I worked a lot in the beginning with Heiner Westphal, who came here at the same time as Joe Sambrook, yeah. We were lab mates in the same room.

I worked very closely with Bill Sugden. Bill was doing work on transcription, purifying RNA polymerases and naturally he became a partner. My first project was trying to transcribe adenovirus DNA with bacterial and mammalian polymerases and see if there was any specificity. And Bill Sugden was a grad student, but one of the friendliest and most helpful people that I have ever met in my career in science. He really helped everybody in James in the most admirable way.

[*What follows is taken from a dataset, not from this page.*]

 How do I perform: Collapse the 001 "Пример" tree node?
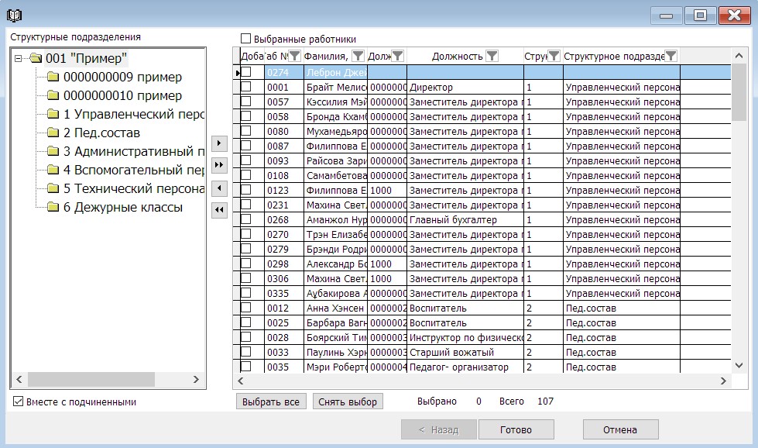19,58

Walter Keller was there also in James, and we had a lot of interactions.

Carel Mulder played a big role in my scientific career here at Cold Spring Harbor because he was interested in cleaving SV40 DNA with restriction enzymes. I believe he was the one who brought a few microliters of EcoRI in to James. I used that together with him to cleave adenovirus DNA, and that was sort of the beginning of developing maps of the viral chromosome.

I mean we’re talking about the days before cloning. So DNA viruses was essentially the only system by which you could have a handle on genes. So it was an exciting era and working on the adenovirus map at that time.

Ulf Pettersson, geneticist and virologist, is the vice-president of the University of Upssala in Sweden, a professor of medical genetics, and a leader of a group on genetic disease in the Department of Genetics and Pathology. His scientific research is focused on finding genes linked with diseases such as multiple sclerosis and rheumatoid arthritis.

After finishing his medical degree in Sweden and his thesis on adenovirus proteins, he came to Cold Spring Harbor Laboratory. He worked as a postdoc alongside Joe Sambrook and Rich Roberts. He researched transcription and the methods by which to grow and extract adenovirus DNA and studied how to use restriction enzymes to map viral chromosomes. His work led to the understanding of how the chromosome is organized and how transcription takes place. In the 80’s he slowly altered his concentration from virology to genetics.

After leaving Cold Spring Harbor Laboratory in 1973 he became a professor of microbiology at the University of Uppsala and then chairman of the Department of Medical Genetics. He was a member of the Human Genome Organisation (HUGO) (1992-1998), and is currently a member of both the Finnish Academy of Sciences and the Royal Academy of Sciences.